Goal of the exercise. Repeat the records below in their entirety, exactly.

Dataset excerpts.
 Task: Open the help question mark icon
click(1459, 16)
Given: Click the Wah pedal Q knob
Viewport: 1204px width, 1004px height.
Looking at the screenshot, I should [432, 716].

Written solution.
 Task: Open the help question mark icon
click(1459, 16)
Given: Click the Wah pedal Q knob
Viewport: 1204px width, 1004px height.
Looking at the screenshot, I should [432, 716].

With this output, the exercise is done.